Chrome Extension Screen Capture: Build a Screenshot and Recording Tool
Screen capture functionality is among the most sought-after features for Chrome extensions. Whether you’re building a documentation tool that needs to capture web pages, a collaboration platform requiring screen sharing, or a productivity application with screenshot annotation capabilities, the Chrome tabCapture API provides the foundation you need. This comprehensive guide will teach you how to leverage the chrome.tabCapture API and related methods to create powerful screen capture and recording functionality in your Chrome extension.
The Chrome Extension APIs offer multiple approaches to screen capture, each with distinct capabilities and use cases. Understanding these options and their appropriate applications is essential for building robust screenshot chrome extension solutions that meet real-world user needs.

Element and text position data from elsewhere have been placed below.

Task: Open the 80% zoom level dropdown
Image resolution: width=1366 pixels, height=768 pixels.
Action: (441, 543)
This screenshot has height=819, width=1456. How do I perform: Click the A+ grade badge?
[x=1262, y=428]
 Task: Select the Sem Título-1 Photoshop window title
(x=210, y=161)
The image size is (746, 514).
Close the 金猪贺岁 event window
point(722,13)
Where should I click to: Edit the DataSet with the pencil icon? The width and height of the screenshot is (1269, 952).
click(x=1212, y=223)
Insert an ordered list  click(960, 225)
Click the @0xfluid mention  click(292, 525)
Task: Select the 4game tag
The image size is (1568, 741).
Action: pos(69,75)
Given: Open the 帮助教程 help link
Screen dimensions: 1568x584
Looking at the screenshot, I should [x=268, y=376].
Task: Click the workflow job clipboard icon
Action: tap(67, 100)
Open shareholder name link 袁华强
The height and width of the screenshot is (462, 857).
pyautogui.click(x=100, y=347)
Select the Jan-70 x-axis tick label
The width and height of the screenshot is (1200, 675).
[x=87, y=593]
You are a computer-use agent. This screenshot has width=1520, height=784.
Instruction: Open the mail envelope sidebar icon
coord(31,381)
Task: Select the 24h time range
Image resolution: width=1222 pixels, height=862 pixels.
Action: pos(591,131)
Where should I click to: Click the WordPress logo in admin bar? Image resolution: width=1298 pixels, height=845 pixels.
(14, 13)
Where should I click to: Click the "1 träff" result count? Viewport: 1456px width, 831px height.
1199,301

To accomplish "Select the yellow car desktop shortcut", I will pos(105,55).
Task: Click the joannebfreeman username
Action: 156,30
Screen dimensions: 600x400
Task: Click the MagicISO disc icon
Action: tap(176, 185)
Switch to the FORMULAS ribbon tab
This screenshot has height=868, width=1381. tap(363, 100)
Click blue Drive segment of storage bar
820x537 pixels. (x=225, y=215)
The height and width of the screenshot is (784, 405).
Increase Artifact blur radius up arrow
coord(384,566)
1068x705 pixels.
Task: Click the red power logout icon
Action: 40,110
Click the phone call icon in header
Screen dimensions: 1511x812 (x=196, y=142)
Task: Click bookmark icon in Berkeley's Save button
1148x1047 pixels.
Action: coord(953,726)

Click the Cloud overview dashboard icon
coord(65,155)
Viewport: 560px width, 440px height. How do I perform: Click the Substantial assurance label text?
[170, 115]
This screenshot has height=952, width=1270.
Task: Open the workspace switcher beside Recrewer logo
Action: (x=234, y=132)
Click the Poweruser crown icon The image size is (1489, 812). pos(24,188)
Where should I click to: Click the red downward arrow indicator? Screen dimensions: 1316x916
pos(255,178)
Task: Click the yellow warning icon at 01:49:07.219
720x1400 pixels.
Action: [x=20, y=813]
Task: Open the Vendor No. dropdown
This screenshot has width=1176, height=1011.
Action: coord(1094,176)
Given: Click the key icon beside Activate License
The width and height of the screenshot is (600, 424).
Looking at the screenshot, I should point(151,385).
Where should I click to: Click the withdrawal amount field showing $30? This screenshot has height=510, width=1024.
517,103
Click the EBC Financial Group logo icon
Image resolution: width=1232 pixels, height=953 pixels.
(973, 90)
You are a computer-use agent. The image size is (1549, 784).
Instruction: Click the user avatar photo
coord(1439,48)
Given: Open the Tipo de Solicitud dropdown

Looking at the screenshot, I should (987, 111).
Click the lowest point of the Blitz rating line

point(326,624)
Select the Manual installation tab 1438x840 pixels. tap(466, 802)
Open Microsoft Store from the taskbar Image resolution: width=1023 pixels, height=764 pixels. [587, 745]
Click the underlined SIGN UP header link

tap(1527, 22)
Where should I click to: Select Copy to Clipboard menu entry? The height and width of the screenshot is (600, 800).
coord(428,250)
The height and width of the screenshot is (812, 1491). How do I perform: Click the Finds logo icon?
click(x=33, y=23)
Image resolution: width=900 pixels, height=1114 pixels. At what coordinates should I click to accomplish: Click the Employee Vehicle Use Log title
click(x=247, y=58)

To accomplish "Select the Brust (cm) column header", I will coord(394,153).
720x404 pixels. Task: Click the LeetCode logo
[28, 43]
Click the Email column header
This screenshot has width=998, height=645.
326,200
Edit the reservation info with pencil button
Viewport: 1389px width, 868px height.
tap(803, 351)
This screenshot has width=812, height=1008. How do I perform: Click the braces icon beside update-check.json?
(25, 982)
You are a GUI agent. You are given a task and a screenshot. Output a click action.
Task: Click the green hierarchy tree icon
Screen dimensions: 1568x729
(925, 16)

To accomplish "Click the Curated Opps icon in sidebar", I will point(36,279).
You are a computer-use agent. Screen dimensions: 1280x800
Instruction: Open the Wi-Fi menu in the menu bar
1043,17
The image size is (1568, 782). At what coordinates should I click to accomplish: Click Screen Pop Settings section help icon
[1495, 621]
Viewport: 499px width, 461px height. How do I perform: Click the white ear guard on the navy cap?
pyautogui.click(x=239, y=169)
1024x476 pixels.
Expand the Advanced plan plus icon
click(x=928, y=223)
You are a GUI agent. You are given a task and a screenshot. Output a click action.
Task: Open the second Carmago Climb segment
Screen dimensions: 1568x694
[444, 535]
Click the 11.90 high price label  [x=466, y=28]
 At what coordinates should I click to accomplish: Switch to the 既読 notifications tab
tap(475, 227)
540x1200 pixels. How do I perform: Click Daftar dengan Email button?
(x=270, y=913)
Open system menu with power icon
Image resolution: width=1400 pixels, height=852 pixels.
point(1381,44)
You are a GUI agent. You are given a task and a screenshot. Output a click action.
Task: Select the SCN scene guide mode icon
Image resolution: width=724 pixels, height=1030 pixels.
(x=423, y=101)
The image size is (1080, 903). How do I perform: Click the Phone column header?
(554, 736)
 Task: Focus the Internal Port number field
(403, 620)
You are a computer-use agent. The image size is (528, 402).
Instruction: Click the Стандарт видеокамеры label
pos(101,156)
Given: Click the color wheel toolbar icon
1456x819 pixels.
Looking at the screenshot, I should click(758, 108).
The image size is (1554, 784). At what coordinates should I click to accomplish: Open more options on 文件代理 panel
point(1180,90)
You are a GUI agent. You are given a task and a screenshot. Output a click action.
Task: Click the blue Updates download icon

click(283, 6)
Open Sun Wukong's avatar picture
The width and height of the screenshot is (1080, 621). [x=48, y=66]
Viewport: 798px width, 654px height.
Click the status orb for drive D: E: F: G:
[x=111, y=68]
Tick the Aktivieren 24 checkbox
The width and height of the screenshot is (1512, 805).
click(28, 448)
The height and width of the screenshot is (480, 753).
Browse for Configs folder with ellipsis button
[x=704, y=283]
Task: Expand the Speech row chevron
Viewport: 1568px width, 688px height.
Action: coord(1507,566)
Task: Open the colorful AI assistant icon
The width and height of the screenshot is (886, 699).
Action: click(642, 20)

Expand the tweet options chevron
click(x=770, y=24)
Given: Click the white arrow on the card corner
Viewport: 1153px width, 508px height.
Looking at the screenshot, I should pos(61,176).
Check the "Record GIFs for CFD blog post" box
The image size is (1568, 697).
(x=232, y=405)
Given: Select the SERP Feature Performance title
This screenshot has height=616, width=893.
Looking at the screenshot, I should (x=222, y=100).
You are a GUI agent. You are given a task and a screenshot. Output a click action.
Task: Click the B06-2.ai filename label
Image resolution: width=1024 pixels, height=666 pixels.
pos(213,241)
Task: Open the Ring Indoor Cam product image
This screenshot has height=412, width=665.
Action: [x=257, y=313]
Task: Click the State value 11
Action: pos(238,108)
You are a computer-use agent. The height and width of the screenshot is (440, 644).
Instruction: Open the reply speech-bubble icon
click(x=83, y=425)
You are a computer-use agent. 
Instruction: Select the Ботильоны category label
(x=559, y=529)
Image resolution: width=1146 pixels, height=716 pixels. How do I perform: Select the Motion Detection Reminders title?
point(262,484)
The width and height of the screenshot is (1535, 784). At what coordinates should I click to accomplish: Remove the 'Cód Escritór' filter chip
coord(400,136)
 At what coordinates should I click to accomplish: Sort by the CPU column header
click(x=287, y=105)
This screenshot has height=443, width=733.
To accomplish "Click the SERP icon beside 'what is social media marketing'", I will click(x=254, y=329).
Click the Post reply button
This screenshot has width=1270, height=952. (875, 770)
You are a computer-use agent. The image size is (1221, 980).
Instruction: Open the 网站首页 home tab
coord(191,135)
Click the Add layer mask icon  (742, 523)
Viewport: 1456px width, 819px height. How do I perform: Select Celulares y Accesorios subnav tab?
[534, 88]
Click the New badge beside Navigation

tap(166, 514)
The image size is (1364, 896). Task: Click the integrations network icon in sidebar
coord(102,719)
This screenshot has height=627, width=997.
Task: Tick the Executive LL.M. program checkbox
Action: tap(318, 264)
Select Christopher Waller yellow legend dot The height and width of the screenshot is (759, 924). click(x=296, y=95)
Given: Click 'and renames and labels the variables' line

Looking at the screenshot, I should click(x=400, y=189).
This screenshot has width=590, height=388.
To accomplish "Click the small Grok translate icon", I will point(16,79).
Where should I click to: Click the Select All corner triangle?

Understanding Screen Capture in Chrome Extensions
Chrome extensions can capture screen content through several APIs, each designed for specific scenarios. The primary options include the chrome.tabCapture API for capturing tab content as media streams, the desktopCapture API for capturing entire screens or windows, and the Canvas API for capturing rendered page content as images.
The chrome.tabCapture API
The chrome.tabCapture API is specifically designed for capturing the visual and audio content of a browser tab. This API returns a MediaStream that contains video and audio tracks representing the tab’s content. This makes it ideal for building a screen recording extension that needs to capture browser tab activity, online presentations, or web-based tutorials.
The tabCapture API offers several significant advantages. First, it provides high-quality video capture at the tab’s native resolution. Second, it can capture both visual and audio content when the tab is playing media. Third, it works within Chrome’s security model without requiring additional permissions for screen recording at the system level.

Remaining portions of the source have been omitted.